Collected data entries:
#####

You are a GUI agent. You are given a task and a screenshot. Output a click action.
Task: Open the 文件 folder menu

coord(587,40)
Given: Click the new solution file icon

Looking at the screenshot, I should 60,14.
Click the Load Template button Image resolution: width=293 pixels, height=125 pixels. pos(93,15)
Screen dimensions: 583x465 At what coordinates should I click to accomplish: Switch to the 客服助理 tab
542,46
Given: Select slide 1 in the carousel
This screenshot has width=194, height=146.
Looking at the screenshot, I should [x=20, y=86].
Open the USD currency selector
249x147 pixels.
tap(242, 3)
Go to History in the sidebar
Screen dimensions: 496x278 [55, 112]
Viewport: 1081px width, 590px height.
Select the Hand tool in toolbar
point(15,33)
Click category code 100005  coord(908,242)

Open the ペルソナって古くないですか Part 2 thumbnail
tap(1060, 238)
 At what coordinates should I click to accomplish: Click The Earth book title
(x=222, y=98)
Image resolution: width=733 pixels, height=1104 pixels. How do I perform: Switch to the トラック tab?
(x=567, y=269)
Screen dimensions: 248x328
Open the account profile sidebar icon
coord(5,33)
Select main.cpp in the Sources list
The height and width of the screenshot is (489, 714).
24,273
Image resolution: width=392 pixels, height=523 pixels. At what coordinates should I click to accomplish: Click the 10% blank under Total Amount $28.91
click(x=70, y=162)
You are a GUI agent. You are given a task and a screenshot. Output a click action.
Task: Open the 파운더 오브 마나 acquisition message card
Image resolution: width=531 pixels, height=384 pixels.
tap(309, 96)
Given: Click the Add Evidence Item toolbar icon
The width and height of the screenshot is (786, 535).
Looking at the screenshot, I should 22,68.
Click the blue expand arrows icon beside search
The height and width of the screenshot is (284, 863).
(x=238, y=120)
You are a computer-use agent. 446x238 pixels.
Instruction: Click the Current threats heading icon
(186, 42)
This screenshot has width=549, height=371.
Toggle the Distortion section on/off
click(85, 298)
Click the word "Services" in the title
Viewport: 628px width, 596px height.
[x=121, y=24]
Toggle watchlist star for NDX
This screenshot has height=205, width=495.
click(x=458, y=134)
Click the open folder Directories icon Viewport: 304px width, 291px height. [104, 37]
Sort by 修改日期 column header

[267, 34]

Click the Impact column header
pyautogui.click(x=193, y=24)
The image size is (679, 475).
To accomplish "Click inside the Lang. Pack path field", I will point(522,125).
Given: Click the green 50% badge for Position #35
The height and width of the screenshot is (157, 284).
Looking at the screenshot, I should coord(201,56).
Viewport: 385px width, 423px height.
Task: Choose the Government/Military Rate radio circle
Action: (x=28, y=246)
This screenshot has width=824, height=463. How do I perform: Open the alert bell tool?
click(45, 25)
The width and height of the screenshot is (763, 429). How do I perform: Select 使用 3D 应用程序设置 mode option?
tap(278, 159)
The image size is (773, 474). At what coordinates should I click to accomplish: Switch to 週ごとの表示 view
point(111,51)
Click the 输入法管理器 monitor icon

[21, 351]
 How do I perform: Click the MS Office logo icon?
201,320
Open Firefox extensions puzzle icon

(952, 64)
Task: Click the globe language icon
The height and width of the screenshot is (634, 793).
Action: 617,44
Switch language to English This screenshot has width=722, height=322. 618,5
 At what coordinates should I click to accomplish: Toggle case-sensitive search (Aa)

#####

- **Problem statement**:
Print out all of the data above word for word.

- **Exercise result**:
You are a GUI agent. You are given a task and a screenshot. Output a click action.
Task: Open the 文件 folder menu

coord(587,40)
Given: Click the new solution file icon

Looking at the screenshot, I should 60,14.
Click the Load Template button Image resolution: width=293 pixels, height=125 pixels. pos(93,15)
Screen dimensions: 583x465 At what coordinates should I click to accomplish: Switch to the 客服助理 tab
542,46
Given: Select slide 1 in the carousel
This screenshot has width=194, height=146.
Looking at the screenshot, I should [x=20, y=86].
Open the USD currency selector
249x147 pixels.
tap(242, 3)
Go to History in the sidebar
Screen dimensions: 496x278 [55, 112]
Viewport: 1081px width, 590px height.
Select the Hand tool in toolbar
point(15,33)
Click category code 100005  coord(908,242)

Open the ペルソナって古くないですか Part 2 thumbnail
tap(1060, 238)
 At what coordinates should I click to accomplish: Click The Earth book title
(x=222, y=98)
Image resolution: width=733 pixels, height=1104 pixels. How do I perform: Switch to the トラック tab?
(x=567, y=269)
Screen dimensions: 248x328
Open the account profile sidebar icon
coord(5,33)
Select main.cpp in the Sources list
The height and width of the screenshot is (489, 714).
24,273
Image resolution: width=392 pixels, height=523 pixels. At what coordinates should I click to accomplish: Click the 10% blank under Total Amount $28.91
click(x=70, y=162)
You are a GUI agent. You are given a task and a screenshot. Output a click action.
Task: Open the 파운더 오브 마나 acquisition message card
Image resolution: width=531 pixels, height=384 pixels.
tap(309, 96)
Given: Click the Add Evidence Item toolbar icon
The width and height of the screenshot is (786, 535).
Looking at the screenshot, I should 22,68.
Click the blue expand arrows icon beside search
The height and width of the screenshot is (284, 863).
(x=238, y=120)
You are a computer-use agent. 446x238 pixels.
Instruction: Click the Current threats heading icon
(186, 42)
This screenshot has width=549, height=371.
Toggle the Distortion section on/off
click(85, 298)
Click the word "Services" in the title
Viewport: 628px width, 596px height.
[x=121, y=24]
Toggle watchlist star for NDX
This screenshot has height=205, width=495.
click(x=458, y=134)
Click the open folder Directories icon Viewport: 304px width, 291px height. [104, 37]
Sort by 修改日期 column header

[267, 34]

Click the Impact column header
pyautogui.click(x=193, y=24)
The image size is (679, 475).
To accomplish "Click inside the Lang. Pack path field", I will point(522,125).
Given: Click the green 50% badge for Position #35
The height and width of the screenshot is (157, 284).
Looking at the screenshot, I should coord(201,56).
Viewport: 385px width, 423px height.
Task: Choose the Government/Military Rate radio circle
Action: (x=28, y=246)
This screenshot has width=824, height=463. How do I perform: Open the alert bell tool?
click(45, 25)
The width and height of the screenshot is (763, 429). How do I perform: Select 使用 3D 应用程序设置 mode option?
tap(278, 159)
The image size is (773, 474). At what coordinates should I click to accomplish: Switch to 週ごとの表示 view
point(111,51)
Click the 输入法管理器 monitor icon

[21, 351]
 How do I perform: Click the MS Office logo icon?
201,320
Open Firefox extensions puzzle icon

(952, 64)
Task: Click the globe language icon
The height and width of the screenshot is (634, 793).
Action: 617,44
Switch language to English This screenshot has width=722, height=322. 618,5
 At what coordinates should I click to accomplish: Toggle case-sensitive search (Aa)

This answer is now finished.